* [Your assignment]
A verbatim reproduction of the lines below, from the line containing "Task: Select the Zoom magnifier tool" through the line containing "Given: Open the Filter menu", both ends included, is the whole required output.

Pixel coordinate grounding data
***

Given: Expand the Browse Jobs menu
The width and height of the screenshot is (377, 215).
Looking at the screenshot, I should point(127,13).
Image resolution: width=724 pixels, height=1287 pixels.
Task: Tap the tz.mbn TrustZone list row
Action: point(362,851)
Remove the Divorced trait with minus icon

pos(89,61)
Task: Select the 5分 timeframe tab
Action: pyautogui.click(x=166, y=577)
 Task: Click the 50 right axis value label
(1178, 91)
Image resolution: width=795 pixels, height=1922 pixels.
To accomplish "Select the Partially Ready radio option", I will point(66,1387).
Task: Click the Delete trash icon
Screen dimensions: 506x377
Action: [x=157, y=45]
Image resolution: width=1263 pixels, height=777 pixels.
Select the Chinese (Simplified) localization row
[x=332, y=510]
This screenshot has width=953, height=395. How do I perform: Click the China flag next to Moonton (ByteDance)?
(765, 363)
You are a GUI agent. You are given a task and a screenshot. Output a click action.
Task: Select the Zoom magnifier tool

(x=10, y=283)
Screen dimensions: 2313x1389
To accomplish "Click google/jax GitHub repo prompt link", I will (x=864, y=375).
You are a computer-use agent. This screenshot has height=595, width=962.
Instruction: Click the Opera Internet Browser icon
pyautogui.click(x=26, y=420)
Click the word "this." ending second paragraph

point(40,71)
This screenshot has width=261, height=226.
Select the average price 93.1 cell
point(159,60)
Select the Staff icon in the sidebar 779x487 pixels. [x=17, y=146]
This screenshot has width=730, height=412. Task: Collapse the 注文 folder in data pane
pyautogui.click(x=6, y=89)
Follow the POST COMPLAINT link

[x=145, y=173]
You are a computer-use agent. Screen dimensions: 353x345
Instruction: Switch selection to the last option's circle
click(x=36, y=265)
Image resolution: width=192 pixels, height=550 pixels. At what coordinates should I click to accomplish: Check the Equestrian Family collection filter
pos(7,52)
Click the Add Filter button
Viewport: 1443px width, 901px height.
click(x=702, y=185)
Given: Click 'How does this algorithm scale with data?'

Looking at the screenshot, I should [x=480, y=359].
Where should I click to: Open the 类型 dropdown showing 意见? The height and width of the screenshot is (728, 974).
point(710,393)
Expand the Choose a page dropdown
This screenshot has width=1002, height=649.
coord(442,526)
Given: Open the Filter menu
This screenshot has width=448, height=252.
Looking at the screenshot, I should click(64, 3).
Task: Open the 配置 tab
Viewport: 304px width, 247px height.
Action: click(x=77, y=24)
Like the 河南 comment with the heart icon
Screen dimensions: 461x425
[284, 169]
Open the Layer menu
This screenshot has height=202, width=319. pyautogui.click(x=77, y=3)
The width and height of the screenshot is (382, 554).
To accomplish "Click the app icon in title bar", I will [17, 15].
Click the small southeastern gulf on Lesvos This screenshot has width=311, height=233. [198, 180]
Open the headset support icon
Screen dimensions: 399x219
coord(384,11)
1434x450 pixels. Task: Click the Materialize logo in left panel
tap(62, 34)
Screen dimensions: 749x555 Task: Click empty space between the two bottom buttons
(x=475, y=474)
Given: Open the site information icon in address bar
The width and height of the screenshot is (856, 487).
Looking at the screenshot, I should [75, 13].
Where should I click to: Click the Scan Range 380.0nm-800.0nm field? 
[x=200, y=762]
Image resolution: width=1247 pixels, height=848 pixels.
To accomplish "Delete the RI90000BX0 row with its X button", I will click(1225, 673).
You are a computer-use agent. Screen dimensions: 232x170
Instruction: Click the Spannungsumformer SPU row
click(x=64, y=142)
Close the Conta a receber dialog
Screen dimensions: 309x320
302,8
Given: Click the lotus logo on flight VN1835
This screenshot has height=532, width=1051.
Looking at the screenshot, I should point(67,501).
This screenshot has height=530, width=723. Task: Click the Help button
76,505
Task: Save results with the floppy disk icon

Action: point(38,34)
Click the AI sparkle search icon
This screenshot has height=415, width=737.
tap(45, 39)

***

* [Response box]
Task: Select the Zoom magnifier tool

(x=10, y=283)
Screen dimensions: 2313x1389
To accomplish "Click google/jax GitHub repo prompt link", I will (x=864, y=375).
You are a computer-use agent. This screenshot has height=595, width=962.
Instruction: Click the Opera Internet Browser icon
pyautogui.click(x=26, y=420)
Click the word "this." ending second paragraph

point(40,71)
This screenshot has width=261, height=226.
Select the average price 93.1 cell
point(159,60)
Select the Staff icon in the sidebar 779x487 pixels. [x=17, y=146]
This screenshot has width=730, height=412. Task: Collapse the 注文 folder in data pane
pyautogui.click(x=6, y=89)
Follow the POST COMPLAINT link

[x=145, y=173]
You are a computer-use agent. Screen dimensions: 353x345
Instruction: Switch selection to the last option's circle
click(x=36, y=265)
Image resolution: width=192 pixels, height=550 pixels. At what coordinates should I click to accomplish: Check the Equestrian Family collection filter
pos(7,52)
Click the Add Filter button
Viewport: 1443px width, 901px height.
click(x=702, y=185)
Given: Click 'How does this algorithm scale with data?'

Looking at the screenshot, I should [x=480, y=359].
Where should I click to: Open the 类型 dropdown showing 意见? The height and width of the screenshot is (728, 974).
point(710,393)
Expand the Choose a page dropdown
This screenshot has width=1002, height=649.
coord(442,526)
Given: Open the Filter menu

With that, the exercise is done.